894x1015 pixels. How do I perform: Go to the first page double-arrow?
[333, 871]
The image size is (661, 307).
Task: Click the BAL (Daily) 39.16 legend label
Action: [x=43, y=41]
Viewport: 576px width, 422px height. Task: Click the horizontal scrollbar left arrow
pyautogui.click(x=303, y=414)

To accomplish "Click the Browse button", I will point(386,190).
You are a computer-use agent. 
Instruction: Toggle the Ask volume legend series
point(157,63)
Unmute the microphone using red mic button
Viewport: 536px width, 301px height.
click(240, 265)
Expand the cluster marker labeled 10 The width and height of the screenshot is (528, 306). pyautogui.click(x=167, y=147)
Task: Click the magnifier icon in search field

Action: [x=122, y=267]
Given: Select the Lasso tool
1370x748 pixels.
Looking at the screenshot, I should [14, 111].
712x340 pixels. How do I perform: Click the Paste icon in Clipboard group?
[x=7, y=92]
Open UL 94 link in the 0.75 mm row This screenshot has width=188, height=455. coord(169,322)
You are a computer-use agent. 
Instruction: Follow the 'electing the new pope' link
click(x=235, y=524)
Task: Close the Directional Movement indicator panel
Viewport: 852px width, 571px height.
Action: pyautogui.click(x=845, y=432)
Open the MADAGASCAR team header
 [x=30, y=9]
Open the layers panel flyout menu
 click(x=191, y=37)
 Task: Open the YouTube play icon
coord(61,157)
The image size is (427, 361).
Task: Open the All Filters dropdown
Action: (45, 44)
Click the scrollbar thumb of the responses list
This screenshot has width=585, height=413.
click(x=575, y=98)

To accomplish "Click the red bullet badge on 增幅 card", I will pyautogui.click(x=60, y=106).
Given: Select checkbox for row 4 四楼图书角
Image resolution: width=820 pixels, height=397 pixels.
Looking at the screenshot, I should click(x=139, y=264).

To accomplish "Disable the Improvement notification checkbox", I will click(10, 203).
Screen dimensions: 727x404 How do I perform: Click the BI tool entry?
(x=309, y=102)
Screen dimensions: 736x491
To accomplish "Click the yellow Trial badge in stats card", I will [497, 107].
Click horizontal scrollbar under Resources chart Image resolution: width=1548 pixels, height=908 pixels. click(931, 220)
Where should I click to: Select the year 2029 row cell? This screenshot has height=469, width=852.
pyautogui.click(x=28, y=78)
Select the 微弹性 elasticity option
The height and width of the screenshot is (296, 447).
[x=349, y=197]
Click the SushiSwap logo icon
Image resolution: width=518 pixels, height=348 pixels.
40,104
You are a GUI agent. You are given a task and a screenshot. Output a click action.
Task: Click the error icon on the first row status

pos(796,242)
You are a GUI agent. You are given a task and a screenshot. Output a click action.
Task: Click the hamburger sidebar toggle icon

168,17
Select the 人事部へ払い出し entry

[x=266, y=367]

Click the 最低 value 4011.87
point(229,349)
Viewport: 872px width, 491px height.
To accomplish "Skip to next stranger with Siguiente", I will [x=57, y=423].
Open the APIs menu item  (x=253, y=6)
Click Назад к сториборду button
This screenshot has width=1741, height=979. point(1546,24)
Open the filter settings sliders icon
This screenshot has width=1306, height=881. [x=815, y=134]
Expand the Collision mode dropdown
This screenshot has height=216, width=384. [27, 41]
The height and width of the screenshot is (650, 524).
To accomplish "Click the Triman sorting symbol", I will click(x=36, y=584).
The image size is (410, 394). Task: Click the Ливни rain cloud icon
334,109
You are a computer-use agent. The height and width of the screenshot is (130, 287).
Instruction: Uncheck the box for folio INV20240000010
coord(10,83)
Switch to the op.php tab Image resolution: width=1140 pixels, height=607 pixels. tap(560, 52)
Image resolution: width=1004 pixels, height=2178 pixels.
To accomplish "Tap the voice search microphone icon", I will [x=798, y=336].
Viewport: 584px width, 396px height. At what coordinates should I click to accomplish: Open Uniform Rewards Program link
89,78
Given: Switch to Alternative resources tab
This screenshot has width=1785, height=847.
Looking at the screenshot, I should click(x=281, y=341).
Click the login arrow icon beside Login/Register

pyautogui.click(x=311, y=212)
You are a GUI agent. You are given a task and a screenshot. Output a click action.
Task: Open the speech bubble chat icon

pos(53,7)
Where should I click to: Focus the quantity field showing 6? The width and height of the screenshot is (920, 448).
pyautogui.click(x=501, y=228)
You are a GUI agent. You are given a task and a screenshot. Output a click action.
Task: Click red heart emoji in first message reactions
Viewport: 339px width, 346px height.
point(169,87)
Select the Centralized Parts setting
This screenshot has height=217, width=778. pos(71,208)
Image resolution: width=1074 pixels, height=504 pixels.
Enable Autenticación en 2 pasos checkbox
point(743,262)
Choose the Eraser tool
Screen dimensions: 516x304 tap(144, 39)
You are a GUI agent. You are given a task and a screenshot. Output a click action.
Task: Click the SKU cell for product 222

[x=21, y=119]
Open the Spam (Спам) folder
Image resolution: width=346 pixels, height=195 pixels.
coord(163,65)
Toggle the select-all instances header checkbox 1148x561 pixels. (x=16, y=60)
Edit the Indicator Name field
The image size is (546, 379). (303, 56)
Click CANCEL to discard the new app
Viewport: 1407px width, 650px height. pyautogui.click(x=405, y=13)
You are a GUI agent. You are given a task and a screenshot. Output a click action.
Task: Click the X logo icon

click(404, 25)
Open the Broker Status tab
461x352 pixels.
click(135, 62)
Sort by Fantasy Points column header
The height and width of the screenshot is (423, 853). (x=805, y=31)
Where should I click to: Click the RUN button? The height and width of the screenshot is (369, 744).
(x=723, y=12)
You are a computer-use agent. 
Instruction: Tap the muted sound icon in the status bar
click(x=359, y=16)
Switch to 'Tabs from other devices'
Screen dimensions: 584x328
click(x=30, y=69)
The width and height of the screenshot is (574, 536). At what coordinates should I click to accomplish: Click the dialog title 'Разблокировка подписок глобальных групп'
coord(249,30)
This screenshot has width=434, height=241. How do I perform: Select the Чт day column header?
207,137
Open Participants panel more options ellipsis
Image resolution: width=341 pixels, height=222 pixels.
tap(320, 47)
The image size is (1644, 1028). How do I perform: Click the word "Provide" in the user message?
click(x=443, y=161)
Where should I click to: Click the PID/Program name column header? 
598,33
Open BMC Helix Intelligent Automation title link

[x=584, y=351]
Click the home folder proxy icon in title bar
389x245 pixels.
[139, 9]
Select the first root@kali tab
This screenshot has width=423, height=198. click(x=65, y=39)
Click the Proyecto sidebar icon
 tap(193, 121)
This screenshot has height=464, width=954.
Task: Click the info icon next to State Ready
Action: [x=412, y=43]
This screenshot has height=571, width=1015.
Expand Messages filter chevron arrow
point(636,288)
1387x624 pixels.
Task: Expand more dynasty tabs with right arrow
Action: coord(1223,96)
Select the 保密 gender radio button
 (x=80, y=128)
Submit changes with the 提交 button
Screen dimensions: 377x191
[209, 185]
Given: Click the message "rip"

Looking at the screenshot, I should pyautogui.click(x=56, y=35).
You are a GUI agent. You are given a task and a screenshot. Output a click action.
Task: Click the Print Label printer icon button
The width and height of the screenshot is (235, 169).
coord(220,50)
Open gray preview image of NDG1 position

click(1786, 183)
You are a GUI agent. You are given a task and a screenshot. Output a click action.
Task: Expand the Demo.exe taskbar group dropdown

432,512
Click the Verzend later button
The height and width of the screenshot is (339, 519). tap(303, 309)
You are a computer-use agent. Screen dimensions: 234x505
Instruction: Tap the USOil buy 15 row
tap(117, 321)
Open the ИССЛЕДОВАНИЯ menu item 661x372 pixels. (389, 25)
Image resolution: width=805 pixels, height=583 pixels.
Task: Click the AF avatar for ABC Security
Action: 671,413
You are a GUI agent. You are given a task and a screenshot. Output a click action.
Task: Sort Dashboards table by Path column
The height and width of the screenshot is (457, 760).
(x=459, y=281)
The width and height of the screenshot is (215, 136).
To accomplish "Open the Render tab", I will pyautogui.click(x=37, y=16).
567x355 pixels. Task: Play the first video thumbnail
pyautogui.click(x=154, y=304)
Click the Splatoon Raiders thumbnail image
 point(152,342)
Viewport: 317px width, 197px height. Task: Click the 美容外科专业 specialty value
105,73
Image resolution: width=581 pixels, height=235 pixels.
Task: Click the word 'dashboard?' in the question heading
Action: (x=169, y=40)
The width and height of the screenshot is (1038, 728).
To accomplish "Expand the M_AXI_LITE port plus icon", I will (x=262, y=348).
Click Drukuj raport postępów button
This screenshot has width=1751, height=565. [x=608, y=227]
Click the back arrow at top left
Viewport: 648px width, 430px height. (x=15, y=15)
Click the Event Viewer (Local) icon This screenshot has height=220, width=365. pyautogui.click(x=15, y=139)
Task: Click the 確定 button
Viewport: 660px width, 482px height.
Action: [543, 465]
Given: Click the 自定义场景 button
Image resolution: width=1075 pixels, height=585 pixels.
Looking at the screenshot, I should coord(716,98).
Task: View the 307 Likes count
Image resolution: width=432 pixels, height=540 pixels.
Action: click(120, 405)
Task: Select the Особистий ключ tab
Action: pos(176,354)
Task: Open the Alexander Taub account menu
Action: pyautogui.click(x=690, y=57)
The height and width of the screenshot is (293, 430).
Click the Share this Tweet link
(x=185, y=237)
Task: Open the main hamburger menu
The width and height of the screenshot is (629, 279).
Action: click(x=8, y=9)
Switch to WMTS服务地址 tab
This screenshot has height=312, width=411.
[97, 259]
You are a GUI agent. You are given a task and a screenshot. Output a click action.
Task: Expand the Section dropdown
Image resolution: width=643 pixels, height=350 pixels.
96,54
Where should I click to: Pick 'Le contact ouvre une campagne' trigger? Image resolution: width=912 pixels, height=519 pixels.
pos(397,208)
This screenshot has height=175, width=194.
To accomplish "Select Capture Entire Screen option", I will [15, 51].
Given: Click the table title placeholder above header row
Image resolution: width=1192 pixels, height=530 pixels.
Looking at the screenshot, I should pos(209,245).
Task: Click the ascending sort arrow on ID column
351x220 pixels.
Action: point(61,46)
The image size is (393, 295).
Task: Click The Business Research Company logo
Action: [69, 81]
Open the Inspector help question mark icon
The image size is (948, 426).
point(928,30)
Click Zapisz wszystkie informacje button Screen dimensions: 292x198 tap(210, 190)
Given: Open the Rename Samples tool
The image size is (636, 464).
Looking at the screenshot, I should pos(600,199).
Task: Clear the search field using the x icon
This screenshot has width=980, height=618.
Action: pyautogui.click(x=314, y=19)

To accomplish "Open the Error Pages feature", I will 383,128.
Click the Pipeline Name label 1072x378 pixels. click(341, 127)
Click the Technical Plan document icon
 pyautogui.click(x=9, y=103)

________________________________________

Every line above that holds the word "badge" needs to be copied.

To accomplish "Click the red bullet badge on 增幅 card", I will pyautogui.click(x=60, y=106).
To accomplish "Click the yellow Trial badge in stats card", I will [497, 107].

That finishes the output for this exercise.